Web UI update...
So, the Cobbler/koan 0.6.3 as a release is looking like it will address
primarily Web UI features (and of course multiple NICs). Future
releases will
not be so Web-UI centric, so if you aren't seeing your favorite RFE's
committed ... they'll be coming soon enough.
For those interested in the WebUI, however, I've committed some newness
that should be useful and interesting.
Namely, multiple NIC editing is now in the Web UI (thanks to Máirín
Duffy for lots of DHTML help) and should make infinitely more sense than
trying to pass dozens of arguments on the command line to configure 4 or
8 different NICs. Each NIC is shown seperately and can be
expanded/collapsed as needed. There's also a button to remove an
interface if you've added one too many. You can also edit virtual
bridge settings for each NIC and get to the virtual CPU setting.

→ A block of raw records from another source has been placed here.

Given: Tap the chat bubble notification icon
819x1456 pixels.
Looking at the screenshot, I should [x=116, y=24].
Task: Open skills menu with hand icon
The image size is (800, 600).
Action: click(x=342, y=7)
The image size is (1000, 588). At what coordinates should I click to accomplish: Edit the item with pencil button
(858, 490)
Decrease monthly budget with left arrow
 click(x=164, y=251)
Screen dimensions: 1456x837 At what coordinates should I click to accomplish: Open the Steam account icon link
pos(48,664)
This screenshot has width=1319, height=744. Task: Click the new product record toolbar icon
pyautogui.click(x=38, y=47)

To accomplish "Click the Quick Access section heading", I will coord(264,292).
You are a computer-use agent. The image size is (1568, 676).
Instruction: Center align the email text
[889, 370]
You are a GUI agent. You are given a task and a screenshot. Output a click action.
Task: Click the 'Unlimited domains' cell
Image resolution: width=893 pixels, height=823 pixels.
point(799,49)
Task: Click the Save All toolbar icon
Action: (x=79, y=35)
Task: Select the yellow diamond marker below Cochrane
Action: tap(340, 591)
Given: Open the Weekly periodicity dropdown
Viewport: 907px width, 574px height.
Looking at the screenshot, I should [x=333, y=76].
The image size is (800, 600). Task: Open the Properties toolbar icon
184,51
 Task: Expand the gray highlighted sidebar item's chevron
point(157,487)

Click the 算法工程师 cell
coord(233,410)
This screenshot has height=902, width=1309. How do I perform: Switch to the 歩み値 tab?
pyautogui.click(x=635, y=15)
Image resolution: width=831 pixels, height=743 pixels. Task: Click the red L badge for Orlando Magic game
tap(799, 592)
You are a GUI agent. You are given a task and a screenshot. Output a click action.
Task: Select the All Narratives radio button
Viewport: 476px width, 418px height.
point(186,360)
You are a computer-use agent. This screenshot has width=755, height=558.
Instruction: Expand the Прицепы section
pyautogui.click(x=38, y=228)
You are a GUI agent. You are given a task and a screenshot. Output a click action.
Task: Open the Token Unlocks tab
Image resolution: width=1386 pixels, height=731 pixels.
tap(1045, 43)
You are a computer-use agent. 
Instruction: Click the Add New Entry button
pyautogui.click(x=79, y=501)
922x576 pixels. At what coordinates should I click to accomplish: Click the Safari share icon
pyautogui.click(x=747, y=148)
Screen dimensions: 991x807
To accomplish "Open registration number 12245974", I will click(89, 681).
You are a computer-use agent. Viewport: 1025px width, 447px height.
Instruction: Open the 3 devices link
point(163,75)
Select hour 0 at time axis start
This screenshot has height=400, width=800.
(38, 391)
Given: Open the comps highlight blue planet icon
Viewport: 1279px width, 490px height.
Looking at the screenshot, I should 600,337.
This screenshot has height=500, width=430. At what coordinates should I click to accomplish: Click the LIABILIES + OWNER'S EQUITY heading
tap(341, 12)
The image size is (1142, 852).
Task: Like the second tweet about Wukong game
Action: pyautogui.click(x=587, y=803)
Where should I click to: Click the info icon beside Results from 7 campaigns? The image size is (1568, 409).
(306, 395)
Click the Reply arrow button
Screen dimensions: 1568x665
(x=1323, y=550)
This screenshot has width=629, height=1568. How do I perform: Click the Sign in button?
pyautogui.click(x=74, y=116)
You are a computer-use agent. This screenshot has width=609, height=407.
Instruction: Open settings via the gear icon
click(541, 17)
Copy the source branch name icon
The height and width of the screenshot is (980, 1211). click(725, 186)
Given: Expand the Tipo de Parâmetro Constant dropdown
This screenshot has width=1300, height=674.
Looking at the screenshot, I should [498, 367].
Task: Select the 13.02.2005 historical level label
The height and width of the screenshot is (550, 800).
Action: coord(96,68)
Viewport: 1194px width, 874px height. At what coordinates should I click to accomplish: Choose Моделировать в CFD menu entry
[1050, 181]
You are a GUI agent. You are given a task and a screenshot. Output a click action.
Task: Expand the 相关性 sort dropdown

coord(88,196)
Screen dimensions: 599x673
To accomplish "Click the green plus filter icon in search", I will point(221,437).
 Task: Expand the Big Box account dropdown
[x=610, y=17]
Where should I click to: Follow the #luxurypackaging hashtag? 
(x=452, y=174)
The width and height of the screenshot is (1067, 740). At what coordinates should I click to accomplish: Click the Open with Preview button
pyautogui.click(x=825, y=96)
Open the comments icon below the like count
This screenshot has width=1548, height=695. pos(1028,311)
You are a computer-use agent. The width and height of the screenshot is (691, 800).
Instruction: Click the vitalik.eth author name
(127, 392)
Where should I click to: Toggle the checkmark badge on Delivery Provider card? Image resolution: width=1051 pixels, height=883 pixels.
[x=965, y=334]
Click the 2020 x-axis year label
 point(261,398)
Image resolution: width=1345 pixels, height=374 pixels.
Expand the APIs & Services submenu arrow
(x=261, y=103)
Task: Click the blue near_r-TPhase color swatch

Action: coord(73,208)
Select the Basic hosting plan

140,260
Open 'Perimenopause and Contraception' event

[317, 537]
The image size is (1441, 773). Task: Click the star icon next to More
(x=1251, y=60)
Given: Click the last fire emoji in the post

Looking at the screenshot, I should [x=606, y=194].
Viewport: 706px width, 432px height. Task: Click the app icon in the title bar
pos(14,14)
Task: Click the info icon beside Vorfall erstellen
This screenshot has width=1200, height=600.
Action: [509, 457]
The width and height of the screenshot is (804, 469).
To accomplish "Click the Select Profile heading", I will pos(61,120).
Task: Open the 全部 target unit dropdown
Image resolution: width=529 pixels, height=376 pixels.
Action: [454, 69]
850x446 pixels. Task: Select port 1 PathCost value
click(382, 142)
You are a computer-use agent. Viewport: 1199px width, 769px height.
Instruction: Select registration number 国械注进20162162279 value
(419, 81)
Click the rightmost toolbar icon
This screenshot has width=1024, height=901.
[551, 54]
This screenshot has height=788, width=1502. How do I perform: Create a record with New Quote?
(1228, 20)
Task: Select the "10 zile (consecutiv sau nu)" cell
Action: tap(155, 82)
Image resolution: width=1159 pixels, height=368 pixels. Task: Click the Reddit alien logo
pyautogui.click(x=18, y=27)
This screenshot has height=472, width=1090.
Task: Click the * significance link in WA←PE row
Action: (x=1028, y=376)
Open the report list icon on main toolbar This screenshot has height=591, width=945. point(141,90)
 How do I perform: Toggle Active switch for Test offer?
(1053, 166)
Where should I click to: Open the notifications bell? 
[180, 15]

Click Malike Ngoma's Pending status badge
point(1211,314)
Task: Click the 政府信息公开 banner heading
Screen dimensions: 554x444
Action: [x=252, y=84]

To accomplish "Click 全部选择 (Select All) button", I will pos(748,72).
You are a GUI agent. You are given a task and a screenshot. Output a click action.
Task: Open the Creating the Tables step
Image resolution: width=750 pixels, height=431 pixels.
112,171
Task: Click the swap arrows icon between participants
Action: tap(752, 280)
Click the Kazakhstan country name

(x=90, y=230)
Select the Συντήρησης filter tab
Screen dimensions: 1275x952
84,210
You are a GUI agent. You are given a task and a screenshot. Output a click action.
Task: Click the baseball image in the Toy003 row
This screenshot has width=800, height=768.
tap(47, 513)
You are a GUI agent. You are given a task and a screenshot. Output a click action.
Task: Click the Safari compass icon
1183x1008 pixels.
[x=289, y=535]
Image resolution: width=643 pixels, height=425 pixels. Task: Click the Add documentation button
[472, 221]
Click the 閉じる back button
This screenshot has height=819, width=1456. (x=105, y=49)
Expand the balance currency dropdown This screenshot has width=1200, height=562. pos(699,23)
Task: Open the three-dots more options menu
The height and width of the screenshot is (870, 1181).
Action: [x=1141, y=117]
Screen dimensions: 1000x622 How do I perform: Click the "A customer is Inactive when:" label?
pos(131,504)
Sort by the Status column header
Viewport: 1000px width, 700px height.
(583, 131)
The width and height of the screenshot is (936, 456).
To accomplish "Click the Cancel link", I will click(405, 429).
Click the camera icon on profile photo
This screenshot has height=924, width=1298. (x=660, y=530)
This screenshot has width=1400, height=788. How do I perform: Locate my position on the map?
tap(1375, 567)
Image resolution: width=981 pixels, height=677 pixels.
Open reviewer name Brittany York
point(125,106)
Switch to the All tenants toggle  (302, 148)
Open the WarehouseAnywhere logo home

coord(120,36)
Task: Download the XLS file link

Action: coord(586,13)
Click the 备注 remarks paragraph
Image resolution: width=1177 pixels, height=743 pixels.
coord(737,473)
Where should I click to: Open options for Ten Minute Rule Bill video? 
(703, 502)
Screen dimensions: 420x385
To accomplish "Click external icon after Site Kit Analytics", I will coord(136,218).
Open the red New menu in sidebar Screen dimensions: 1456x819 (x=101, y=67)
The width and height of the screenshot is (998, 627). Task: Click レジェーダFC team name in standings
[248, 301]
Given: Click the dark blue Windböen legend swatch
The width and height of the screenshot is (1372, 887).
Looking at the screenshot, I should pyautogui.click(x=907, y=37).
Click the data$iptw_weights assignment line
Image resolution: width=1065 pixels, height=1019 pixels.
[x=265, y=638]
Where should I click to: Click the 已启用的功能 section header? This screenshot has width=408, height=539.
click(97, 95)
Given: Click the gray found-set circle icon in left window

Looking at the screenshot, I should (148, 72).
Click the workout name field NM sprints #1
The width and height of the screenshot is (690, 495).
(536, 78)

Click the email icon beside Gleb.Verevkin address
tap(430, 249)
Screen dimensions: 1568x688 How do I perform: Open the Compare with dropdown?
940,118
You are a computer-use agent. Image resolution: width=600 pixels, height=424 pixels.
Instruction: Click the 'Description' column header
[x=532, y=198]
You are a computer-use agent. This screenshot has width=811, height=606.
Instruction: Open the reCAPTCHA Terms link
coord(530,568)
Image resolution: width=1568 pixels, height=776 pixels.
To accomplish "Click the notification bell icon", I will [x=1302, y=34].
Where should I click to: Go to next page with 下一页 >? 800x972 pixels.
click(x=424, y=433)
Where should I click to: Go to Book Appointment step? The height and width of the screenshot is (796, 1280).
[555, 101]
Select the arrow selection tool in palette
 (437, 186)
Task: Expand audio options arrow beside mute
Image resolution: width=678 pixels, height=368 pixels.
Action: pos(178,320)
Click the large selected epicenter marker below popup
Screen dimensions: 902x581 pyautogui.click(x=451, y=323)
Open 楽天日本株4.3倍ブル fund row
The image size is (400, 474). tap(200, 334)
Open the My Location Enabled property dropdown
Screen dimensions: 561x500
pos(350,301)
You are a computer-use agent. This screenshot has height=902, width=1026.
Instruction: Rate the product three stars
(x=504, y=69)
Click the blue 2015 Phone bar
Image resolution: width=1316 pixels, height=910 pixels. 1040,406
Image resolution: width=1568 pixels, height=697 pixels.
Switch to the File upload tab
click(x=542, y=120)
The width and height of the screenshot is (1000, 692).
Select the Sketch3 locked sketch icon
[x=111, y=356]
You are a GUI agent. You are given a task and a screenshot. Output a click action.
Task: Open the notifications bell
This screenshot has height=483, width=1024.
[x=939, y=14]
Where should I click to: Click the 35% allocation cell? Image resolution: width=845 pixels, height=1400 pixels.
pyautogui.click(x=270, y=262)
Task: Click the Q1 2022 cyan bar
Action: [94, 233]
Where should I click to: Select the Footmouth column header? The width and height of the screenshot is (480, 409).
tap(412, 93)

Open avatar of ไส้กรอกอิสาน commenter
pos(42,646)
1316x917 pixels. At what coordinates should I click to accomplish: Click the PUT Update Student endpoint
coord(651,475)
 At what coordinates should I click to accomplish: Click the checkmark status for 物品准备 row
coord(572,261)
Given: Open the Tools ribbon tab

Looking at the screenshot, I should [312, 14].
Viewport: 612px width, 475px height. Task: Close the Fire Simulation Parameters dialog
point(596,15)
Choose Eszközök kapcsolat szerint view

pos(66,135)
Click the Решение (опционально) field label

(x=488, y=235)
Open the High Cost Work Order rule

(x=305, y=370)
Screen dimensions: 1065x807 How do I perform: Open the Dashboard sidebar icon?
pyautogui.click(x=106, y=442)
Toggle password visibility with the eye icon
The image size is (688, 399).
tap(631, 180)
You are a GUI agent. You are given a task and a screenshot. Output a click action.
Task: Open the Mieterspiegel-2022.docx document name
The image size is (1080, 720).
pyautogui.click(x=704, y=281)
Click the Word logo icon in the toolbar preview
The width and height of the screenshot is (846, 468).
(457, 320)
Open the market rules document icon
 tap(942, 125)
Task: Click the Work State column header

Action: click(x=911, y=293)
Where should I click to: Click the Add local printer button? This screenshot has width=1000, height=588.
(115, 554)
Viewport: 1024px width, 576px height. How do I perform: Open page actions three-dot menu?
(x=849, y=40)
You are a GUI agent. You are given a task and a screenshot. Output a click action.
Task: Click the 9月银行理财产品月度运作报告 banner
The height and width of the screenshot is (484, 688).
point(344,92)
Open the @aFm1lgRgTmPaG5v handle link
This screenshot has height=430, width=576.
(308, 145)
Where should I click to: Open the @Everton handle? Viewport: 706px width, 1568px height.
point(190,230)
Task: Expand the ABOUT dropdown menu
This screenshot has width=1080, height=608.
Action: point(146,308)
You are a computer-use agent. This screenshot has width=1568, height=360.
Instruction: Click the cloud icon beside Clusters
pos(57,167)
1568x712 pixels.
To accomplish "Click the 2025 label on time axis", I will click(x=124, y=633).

A couple of other features I'd like to get into this release are
pagination for the "list" pages, which should help for when there are an
extremely large number of systems (as in thousands) in the Cobbler DB.
Database-backing (or something faster than YAML) as an option will
probably come in a later release as all of the above changes are enough
for now.
As an aside, someone has also asked for "cobbler sync" to get triggers
(just like the "add" and "remove" commands --
https://hosted.fedoraproject.org/projects/cobbler/wiki/CobblerTriggers )
and I'm planning on including this in 0.6.3 as well. This means that
we'll move service restarts (DHCP, ISC) out into triggers, ship those
triggers by default, and make configuration settings for whether or not
they should be run. This is the beginning of making the sync code more
abstracted and the core a bit lighter weight. Admins can then be able
to write their own hooks, such as using the cobbler interface to manage
DHCP files which are then rsync'd and applied to a remote system --
seperating cobbler and the DHCP server, or possibly using cobbler to
configure multiple DHCP servers (we'll see where this goes).
If you're interested in the WebUI, everything has been uploaded to git,
and installation instructions haven't changed. Feedback welcome!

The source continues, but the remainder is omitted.